Come affrontò le ansie legate al genocidio?
«Attraverso, quando era possibile, rocambolesche telefonate ai miei parenti, genitori e fratello più mia cognata, i quali furono evacuati a Nairobi. Ripartirono da capo al loro ritorno, poche settimane la fine di quella assurda e tragica pagina di storia, fatta di un milione di morti di etnia tutsi. C’erano cadaveri in strada, dolore ed una cappa di desolazione. Mi piace ricordare il ruolo dell’ambasciatore Costa, che riuscì con coraggio a salvare dalla furia genocidaria tante persone».
In quanti sanno che Emergency muove i suoi passi iniziali in Rwanda?
«È così, Gino Strada fu ospite, subito dopo il Genocidio, a casa di mio fratello, con alcuni altri medici e iniziò proprio qui l’esperienza umanitaria così tanto ramificatasi nel tempo. Ricordò il periodo rwandese nel libro Pappagalli Verdi».
Di cosa si occupa la vostra attività imprenditoriale oggi?
«Si tratta di un’attività fondata nel 2001 e costituita con mio fratello: si articola in due settori, quello farmaceutico attraverso Kipharma e agriveterinario con Agrotech. In tutto abbiamo duecento lavoratori».
Come articola il ruolo di console onorario?
«Nella piena consapevolezza che l’Italia e in genere le rappresentanze diplomatiche europee possono esercitare un’azione incisiva importante, riconoscendo a livello economico il variegato potenziale di una nazione che è stata capace di guardare al futuro malgrado quanto patito nel 1994».
Ma lei che Rwanda immagina dal suo punto di vista?

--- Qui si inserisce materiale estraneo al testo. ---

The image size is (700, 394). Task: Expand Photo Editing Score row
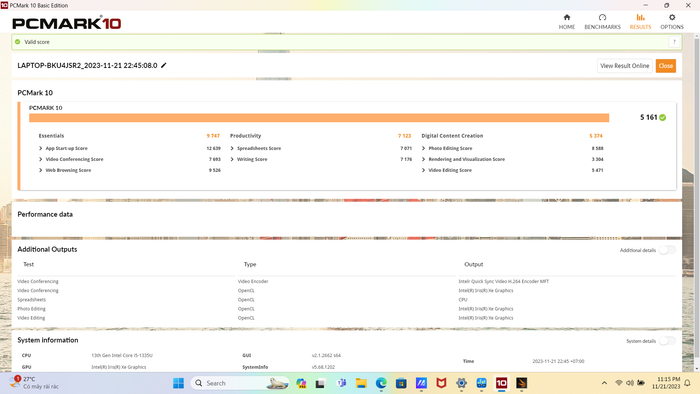coord(423,148)
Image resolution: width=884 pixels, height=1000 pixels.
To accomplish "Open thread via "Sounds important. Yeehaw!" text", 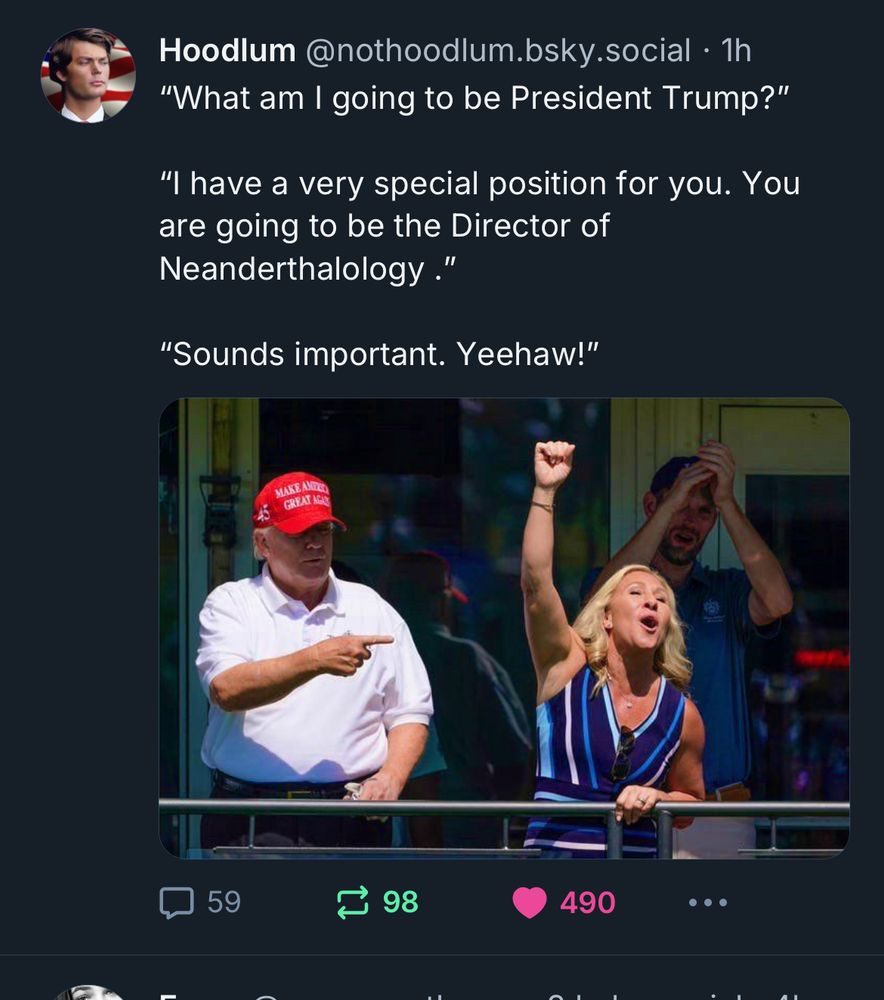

«Posso constatare che il tasso di crescita ogni anno sia da parecchio tempo del 7 per cento, indicatore favorito dalla parziale cancellazione debitoria avvenuta nel 2006. Qui si è partiti da solo il 5 per cento di popolazione con accesso all’energia elettrica ed oggi siamo al 70, dato che ha inciso positivamente dal punto di vista delle condizioni di vita. Commisurate alla necessità di implementare benessere e colmare certe differenze (pensiamo al tema malnutrizione, nda)».
E cosa vede dall’osservatorio della camera di commercio europea da lei presieduta?

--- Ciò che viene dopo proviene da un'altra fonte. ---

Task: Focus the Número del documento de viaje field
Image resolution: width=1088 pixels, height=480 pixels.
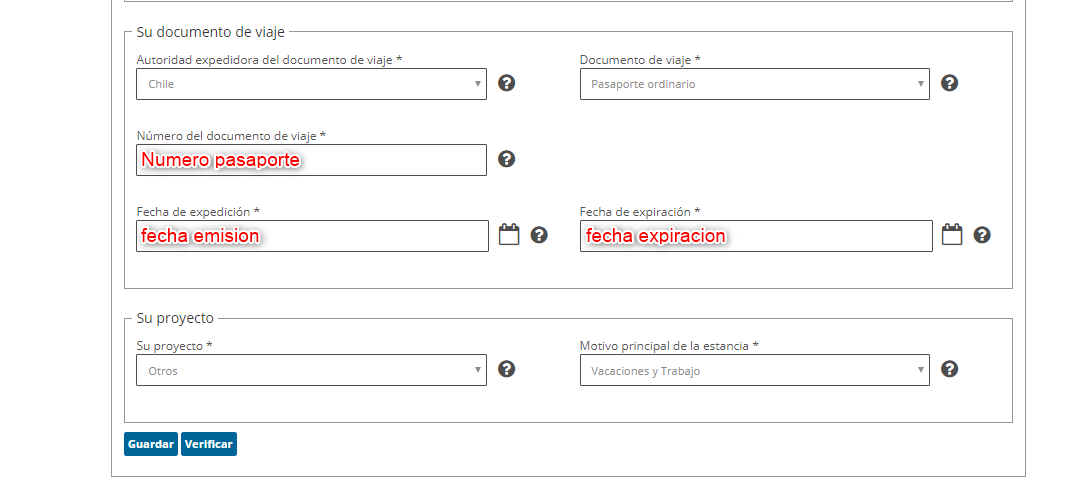Action: click(x=312, y=160)
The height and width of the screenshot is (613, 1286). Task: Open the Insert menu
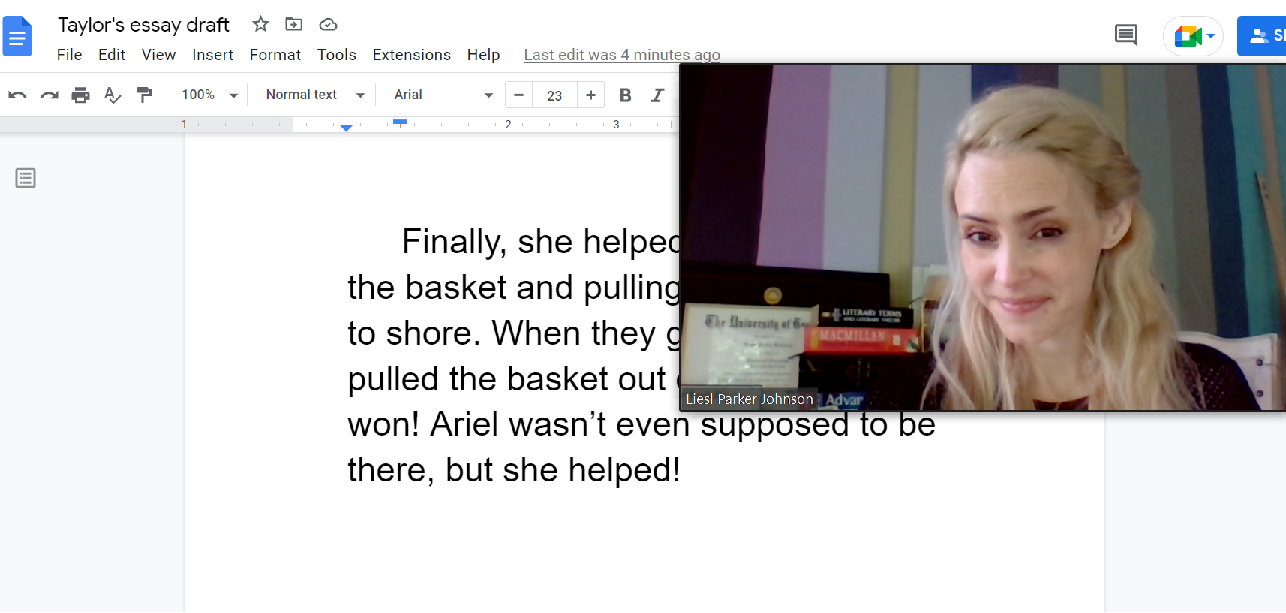[x=213, y=55]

«A livello comunitario sono stati messi in campo progetti qualificati e incisivi, penso al settore delle rinnovabili o dell’agricoltura. Il nostro organismo raggruppa 180 associati ed è una realtà pronta ad intercettare nella totalità la fase di sviluppo di una nazione che rifugge da narrativa semplicistica di questioni complesse come i rapporti tra Stati in questa regione africana, registrando comunque negoziati di pace a mitigare le forti tensioni del febbraio scorso».
Console Davite, immagina una nuova Svizzera?
«In buona sostanza, sì. Il paragone calza di più rispetto a Singapore, visto qui il mare non c’è. E poi Kigali può essere considerato centro finanziario come Ginevra, attirando importanti capitali dai paesi africani. Altri assi strategici sono gli investimenti nel ramo immobiliare, il turismo medicale, servizi di software e prodotti ad alto valore aggiunto».
Parole che non nascondono un auspicio: quale?
«Il Rwanda è pronto ad ospitare una vera e propria ambasciata, seguendo l’esempio di tutti gli altri Paesi del G7. Oggi la rappresentanza è a Kampala, in Uganda».
Passando al ciclismo, l’abbiamo sorpresa mentre guardava anche la replica del Trofeo Matteotti…
«Confermo, mi piace lo sport e sono vicino al mondo delle due ruote. in generale durante i grandi giri a tappe e quando ci sono le classiche monumento cerco di ritagliarmi spazio per assistere alle dirette. Mi spiace per la defezione di Pellizzari, ma sono pronto a sostenere tutti i nostri portacolori italiani. A gioire per loro, da rwandese quasi acquisito».